With the release of the U.S. Department of Agriculture’s (USDA) August Cattle on Feed report, which indicates 15 percent more cattle were placed on grain rations in August 2006 compared with last August, the National Corn Growers Association (NCGA) emphasizes its producers are more than adequately meeting the demands of all markets — feed, food, fuel and exports.

More than 2 million cattle were placed on grain rations in August, 15.4 percent more than August 2005. Feeder placements in 2006 also have been running ahead of 2005. Almost 770,000 more cattle were placed in the United States’ larger feedlots during August (more than 1,000 head) than August 2005.

The report also indicates that the majority of the increased placements have been feeders under 700 pounds.
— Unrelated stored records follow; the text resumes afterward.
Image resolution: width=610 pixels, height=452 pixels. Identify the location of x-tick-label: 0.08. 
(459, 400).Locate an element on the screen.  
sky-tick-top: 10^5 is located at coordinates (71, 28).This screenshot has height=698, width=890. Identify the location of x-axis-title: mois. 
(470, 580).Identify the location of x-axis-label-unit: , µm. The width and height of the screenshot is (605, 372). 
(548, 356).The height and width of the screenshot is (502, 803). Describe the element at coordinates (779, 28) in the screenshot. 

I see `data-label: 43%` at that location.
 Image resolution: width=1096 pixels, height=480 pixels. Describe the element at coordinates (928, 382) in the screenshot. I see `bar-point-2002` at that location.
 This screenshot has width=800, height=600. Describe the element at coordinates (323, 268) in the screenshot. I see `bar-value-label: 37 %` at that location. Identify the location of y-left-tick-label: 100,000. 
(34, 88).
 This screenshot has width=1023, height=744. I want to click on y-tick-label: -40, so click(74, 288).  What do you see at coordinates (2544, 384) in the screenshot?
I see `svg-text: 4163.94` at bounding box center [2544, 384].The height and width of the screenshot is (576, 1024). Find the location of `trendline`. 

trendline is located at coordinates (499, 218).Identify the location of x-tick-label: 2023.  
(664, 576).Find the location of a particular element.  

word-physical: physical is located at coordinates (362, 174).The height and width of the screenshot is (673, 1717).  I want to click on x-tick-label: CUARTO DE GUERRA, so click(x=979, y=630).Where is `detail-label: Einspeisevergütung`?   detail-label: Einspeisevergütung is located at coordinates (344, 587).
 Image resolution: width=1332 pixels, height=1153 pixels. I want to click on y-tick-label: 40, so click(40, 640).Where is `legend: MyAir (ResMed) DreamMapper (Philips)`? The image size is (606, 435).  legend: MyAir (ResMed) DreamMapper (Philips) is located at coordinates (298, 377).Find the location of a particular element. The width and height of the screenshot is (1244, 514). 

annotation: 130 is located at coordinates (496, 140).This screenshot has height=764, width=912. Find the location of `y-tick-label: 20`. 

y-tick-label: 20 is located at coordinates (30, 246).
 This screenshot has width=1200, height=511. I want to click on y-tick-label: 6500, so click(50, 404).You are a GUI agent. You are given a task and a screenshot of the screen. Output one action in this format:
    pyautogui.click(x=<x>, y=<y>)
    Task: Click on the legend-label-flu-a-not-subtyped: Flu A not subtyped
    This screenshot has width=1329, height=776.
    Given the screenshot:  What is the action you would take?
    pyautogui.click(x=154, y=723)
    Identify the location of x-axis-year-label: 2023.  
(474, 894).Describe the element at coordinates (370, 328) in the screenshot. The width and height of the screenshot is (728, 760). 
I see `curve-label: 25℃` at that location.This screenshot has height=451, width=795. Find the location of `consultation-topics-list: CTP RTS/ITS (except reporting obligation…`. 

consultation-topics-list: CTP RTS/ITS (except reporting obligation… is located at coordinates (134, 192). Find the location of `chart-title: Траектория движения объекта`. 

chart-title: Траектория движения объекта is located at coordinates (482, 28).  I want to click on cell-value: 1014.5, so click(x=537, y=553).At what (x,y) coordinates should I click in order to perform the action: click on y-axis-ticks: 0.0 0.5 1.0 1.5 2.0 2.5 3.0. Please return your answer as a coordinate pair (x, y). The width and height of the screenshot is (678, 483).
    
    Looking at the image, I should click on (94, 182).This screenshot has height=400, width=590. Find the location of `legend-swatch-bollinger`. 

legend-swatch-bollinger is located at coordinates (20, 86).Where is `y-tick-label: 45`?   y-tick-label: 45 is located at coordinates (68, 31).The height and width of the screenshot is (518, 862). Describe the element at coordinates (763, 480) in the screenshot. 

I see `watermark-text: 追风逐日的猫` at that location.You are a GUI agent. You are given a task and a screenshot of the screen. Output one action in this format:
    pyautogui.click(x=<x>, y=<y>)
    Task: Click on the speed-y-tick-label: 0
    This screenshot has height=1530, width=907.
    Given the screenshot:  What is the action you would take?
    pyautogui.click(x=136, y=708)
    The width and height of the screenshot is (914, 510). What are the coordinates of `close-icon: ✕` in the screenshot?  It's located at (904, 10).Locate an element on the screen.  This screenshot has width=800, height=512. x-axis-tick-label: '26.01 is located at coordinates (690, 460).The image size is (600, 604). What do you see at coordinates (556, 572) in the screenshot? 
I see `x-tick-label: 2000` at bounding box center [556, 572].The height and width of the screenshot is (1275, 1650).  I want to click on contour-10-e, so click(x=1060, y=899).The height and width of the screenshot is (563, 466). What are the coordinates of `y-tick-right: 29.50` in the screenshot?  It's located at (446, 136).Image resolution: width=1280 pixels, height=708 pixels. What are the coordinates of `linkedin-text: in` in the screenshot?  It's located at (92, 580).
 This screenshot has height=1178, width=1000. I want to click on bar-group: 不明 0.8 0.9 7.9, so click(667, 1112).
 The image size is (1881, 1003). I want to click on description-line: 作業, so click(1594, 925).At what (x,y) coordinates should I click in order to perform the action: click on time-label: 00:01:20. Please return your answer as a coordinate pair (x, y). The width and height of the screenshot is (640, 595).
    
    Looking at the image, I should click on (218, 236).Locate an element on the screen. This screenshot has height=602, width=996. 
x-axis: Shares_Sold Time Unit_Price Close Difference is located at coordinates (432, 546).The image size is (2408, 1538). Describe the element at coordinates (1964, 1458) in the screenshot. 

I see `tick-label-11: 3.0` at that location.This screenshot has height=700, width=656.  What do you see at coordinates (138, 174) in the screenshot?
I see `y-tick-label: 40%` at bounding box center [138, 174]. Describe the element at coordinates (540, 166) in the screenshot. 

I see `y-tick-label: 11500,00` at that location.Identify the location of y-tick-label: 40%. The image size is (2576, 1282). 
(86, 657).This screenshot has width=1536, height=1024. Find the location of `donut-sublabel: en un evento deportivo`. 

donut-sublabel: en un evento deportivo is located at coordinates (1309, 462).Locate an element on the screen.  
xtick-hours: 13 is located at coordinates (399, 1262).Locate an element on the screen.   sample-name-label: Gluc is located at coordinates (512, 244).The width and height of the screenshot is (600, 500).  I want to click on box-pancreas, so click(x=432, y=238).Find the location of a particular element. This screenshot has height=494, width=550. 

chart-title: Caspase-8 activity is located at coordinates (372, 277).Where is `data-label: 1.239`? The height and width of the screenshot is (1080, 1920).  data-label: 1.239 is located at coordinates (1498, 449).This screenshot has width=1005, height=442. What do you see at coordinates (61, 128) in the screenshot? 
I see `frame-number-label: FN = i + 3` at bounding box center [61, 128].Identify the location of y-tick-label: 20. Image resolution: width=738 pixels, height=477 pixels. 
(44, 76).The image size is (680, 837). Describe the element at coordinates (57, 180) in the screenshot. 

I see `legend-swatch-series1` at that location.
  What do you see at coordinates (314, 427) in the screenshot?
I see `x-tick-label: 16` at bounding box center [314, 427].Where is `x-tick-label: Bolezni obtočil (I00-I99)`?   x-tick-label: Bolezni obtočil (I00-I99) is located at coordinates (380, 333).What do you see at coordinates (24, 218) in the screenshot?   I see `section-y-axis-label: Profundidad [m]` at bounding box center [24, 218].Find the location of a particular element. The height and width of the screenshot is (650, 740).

The large number of lightweight calves is a result of poor pastures resulting from recent drought conditions in some parts of the country.

While this may have some negative impact on ranchers, Bill Chase, chairman of NCGA’s Production and Stewardship Action Team, said higher cattle placements and the feeder placements will increase the domestic demand for corn and distillers dried grains (DDGs).

“Corn and DDGs have been essential as feed sources in this drought year, supplementing critically short grass and hay availability in the daily rations,” said Chase. “The feeder usage of the two ensures there will be sufficient corn to meet all domestic needs, even in a drought year.”

Chase also noted corn growers are meeting demand for the expanding ethanol market. For the calendar year 2006, ethanol production is expected to reach approximately 5 billion gallons, which would use almost 1.8 billion bushels of corn. Last year, the ethanol industry used 1.4 billion bushels of corn to produce almost 3.9 billion gallons of ethanol.

Pro-Exporter Network estimates beef cattle will consume almost 1.7 billion bushels of corn, the largest amount of any livestock species and more than 200 million bushels more than last year. Using USDA’s current 154.7 bushels per acre average yield, that’s almost 11 million acres of corn going toward beef rations.

In addition, beef cattle will consume a significant portion of the nearly 12.5 million metric tons of DDGs produced by the dry mill ethanol industry.

In 2005, livestock and poultry accounted for more than 55 percent of all corn usage.

Chase said NCGA has excellent resources available for producers to learn how to incorporate DDGs into their feeding programs, such as the Distillers Grains Feeding Recommendations manual and a Corn Distillers Grains pamphlet.